Angka ketebalan Sony Xperia 1 VIII ternyata tidak sepenuhnya sama dengan ukuran yang terasa saat perangkat itu dilihat atau digenggam. Data teknis Sony mencantumkan bodi setebal 8,3 milimeter, tetapi pengukuran @OnLeaks menunjukkan angka 8,59 milimeter.

Selisih 0,29 milimeter itu memang kecil di atas kertas. Namun, perbedaan tersebut membuat Xperia 1 VIII sekitar 3,5 persen lebih tebal dari klaim resmi.

Ukuran resmi dan ukuran nyata tidak selalu sejalan

Temuan ini kembali mengingatkan bahwa angka pada lembar spesifikasi tidak selalu menggambarkan seluruh dimensi fisik perangkat. Pada Xperia 1 VIII, selisihnya memang tipis, tetapi cukup untuk menunjukkan adanya perbedaan antara ukuran promosi dan ukuran hasil pengukuran.

Gambar yang dibagikan @OnLeaks juga memberi petunjuk soal sumber selisih itu. Kaca depan dan belakang Xperia 1 VIII tampak sedikit menonjol melewati bingkai logam.

Kondisi tersebut membuka kemungkinan bahwa Sony mengambil titik paling tipis sebagai acuan saat menyebut ketebalan. Dengan begitu, bagian frame menjadi ukuran yang dipilih, bukan bagian yang paling tebal pada bodi perangkat.

Dampaknya baru terasa saat dipakai sehari-hari

Perbedaan setipis ini mungkin tidak langsung terasa dalam pemakaian harian. Meski begitu, ketika ketebalan menjadi salah satu pertimbangan utama dalam memilih smartphone, angka kecil seperti ini tetap relevan untuk diperhatikan.

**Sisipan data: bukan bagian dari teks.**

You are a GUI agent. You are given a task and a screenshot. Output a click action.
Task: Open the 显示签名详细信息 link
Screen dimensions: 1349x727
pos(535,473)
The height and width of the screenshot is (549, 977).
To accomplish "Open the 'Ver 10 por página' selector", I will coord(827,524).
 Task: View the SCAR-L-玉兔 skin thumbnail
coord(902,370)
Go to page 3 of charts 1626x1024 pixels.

Hal seperti ini juga bisa memengaruhi kesan ketika ponsel digenggam atau diletakkan di permukaan datar. Karena yang terlihat di spesifikasi belum tentu sama dengan titik paling menonjol pada perangkat, persepsi pengguna bisa berbeda dari angka yang dibaca.

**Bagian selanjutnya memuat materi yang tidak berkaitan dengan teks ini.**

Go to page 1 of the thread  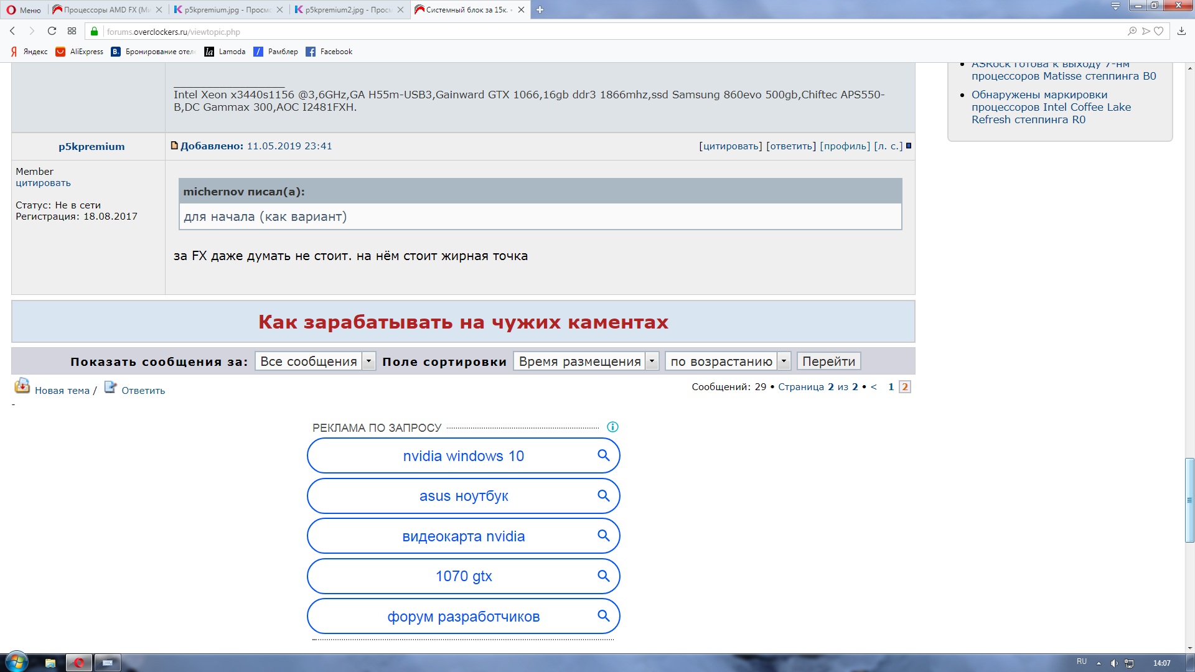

Kondisi serupa tidak hanya muncul pada smartphone. Banyak perangkat lain, termasuk laptop, juga sering terlihat lebih ramping di dokumen spesifikasi dibandingkan wujud aslinya ketika seluruh elemen desain ikut dihitung.

Modul kamera ikut membuat perbandingan makin rumit

Satu hal yang sering tidak dicantumkan produsen adalah seberapa jauh modul kamera menonjol dari bodi. Akibatnya, ketebalan di titik paling tebal sering tidak ikut terlihat dalam angka yang dipublikasikan ke konsumen.

Inilah yang membuat perbandingan antarperangkat jadi lebih sulit dari yang tampak. Pada beberapa model, hasil akhirnya sangat bergantung pada metode pengukuran yang dipakai.

Honor Magic V5 dan Samsung Galaxy Z Fold7 disebut sebagai contoh perangkat yang penilaiannya ikut ditentukan oleh cara mengukur. Artinya, angka yang sama belum tentu merujuk ke dimensi yang sama jika titik ukurnya berbeda.

Transparansi spesifikasi kembali jadi perhatian

Kasus Xperia 1 VIII memperlihatkan bahwa selisih kecil pun bisa memunculkan pertanyaan soal transparansi spesifikasi. Angka resmi tetap penting, tetapi pembaca perlu memahami bahwa angka itu bisa diambil dari titik yang paling menguntungkan secara presentasi.

Dalam banyak perangkat, varian warna juga tidak selalu identik dari sisi ukuran. Pada sejumlah smartphone, warna yang berbeda ternyata bisa memiliki ketebalan yang tidak sama.

Karena itu, konsumen bisa saja mengira seluruh lini produk punya ukuran seragam, padahal kenyataannya tidak selalu demikian. Di sisi lain, produsen kerap hanya menonjolkan versi yang paling tipis dalam materi promosi.

Untuk Xperia 1 VIII, selisih 0,29 milimeter memang tidak besar. Tetapi perbedaan sekecil itu tetap penting saat ketebalan menjadi alasan utama seseorang memilih smartphone tertentu.